Glad I did. It was a small room, with a big screen on a stage, a few round tables in the front, and a bar and high-top tables in the back. The cool kids (i.e. various magazine staffers. Or at least, based on the chunky glasses, they looked like magazine staffers) hung in back. Exciteable Democrats occupied the tables. I sat front and center, next to Catherine Looper, fifty, and Brady Manning, twenty-one, of New Hampshire. Catherine's son is a page with the New Hampshire delegation. Brady's dad is a delegate. Brady was in the arena the first night, but opted for a more relaxed environment for Wednesday night.

Within a few minutes of meeting Brady, he told me, earnestly, that he planned to run for "the big job" one day.

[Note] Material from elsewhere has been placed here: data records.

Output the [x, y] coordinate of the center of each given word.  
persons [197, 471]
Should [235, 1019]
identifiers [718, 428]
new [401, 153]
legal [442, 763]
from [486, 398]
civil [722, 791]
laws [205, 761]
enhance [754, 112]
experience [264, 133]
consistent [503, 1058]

"You mean President," I asked?

"That's the plan."

I asked him why. "Because there are a lot of big problems in this country that need fixing."

Pause.

"And I'm tired of politicians who are only looking out for themselves and not for the people."

Pause.

"And there are a lot of them."

Brady is a senior in college in Dublin, Ireland. ("Global perspective," he said.) He plans to go to law school in the states. So he's not some tween who dreams of being president one day. He's at the point in his life where he's making actual career goals. And his career goal is to run for, or be, President of the United States. Don't meet a whole lot of twenty-one-year-olds with that stated career goal.

Kid knew his stuff. He provided insightful, if partisan, commentary throughout the night. He compared the Charlotte convention to the 2008 convention in Denver, which he attended as a page (seemed a little more chaotic on the floor here, he said). His favorite president is Teddy Roosevelt.

But it's clear that Bill Clinton is on the short list. He and Catherine were transfixed by Clinton's speech. While the cool kids played it, well, cool, and other tables watched quietly, clapping once in a while, Brady and Catherine, cheered, laughed, and applauded at all the right places. Their enthusiasm was heightened by the fact that one of CNN's cameramen appeared to have been stationed directly in front of the New Hampshire delegation. Almost, if not all, of New Hampshire's 34 delegates got significant airtime during Clinton's speech. Brady and Catherine knew each and every one of them. "He fixed my glasses yesterday! Catherine shouted gleefully. "I smoked cigars with her outside the hotel!" "Alejandro!"

Brady kept count of the number of times CNN showed the New Hampshire delegation. Eventually, he had to start using his phone to keep track. Twenty, twenty-one, twenty-two.

Finally, near the end, they showed Brady's dad. You could see the pride on Brady's face. Catherine gestured exictedly at the screen.

But still, Michael, Catherine's son, the page, had not made an appearance. We joked that he would be the encore.

Clinton, wrapped up, finally. The camera panned around the floor, showing the crowd chanting "Four more years!" Suddenly, just before cutting away for analysis by the talking heads, the screen filled with the image of a teenage boy in a yellow shirt festooned with buttons. He was chanting and pumping his fist. Michael Looper.

Catherine was beside herself. Brady was happy too, and he couldn't wait to go meet up with his dad. I snapped a cell phone pic, and they headed out.